Este nombre se dice también Abelardo o Alardo. Es maravilloso constatar cómo a lo largo de la vida de estas personas ejemplares, hay siempre una gran amistad.
Este joven se lo pasaba muy bien en la corte de su abuelo Carlos Martel y de su tío el rey Pipino el Breve. No le faltaba absolutamente nada. Se hacía con facilidad con la amistad de la gente fuera y dentro del palacio.
Todo le sonreía ante sus ojos. Sin embargo, cuando estaba a solas, le daba vueltas al tarro.
Notaba que la felicidad que daba la corte no le llenaba totalmente. Y así pasó una temporada.
Por fin un día, ante el asombro de cuantos y de cuantas le contemplaban, dijo algo que les dejó alucinados. Con su voz clara y joven anunció a todos que se iba a meter a monje.
¡Risas y chismes de desconcierto! Pensaban que era una de sus bromas.
El, con cara complaciente pero fuerte en su decisión, se marchó en el año 773 encaminó sus pasos a un monasterio en donde encontrar la paz interior que nadie le daba en las fiestas y juergas palaciegas.
Se entregó con tal ardor a la vida del alma que en poco tiempo se ganó la estima de todos los hermanos consagrados a Dios.
Su fama corrió de monasterio en monasterio.
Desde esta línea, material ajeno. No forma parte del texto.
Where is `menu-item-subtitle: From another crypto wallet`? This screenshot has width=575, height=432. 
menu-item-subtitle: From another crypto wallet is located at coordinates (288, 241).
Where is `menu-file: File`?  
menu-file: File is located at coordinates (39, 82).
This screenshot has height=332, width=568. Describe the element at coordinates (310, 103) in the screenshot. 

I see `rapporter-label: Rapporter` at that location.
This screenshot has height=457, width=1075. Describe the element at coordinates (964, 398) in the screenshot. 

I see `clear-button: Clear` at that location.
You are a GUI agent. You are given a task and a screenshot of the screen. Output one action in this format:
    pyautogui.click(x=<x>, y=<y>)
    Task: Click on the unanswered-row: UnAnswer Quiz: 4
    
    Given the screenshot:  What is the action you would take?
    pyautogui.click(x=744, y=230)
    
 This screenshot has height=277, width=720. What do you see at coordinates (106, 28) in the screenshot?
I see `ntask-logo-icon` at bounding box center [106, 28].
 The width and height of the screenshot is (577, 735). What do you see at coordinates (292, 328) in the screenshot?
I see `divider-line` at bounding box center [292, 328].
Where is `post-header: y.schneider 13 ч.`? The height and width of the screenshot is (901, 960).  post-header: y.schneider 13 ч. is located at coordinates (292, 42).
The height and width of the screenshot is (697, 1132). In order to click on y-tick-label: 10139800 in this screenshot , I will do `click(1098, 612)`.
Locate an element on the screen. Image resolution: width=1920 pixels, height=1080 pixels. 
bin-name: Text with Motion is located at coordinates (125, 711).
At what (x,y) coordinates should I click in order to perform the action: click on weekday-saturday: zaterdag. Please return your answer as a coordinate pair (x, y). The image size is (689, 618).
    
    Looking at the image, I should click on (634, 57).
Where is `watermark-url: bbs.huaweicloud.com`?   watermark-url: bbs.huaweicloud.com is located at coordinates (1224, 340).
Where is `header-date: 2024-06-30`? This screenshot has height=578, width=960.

En aquellos días había elección del nuevo superior del monasterio de Corbie, Francia.
Dicen que sus consejos a hermanos en religión y a todo el mundo eran tan sabios y acertados que el mismo emperador Ludovico los acogía con mesura y discernimiento.
La característica fundamental de su vida consistió, además de lo dicho, en dedicarse a los pobres. Desde el amor bien entendido hacia los más desfavorecidos pasó a la casa del Padre el año 827.
¡Felicidades a quienes leven este nombre!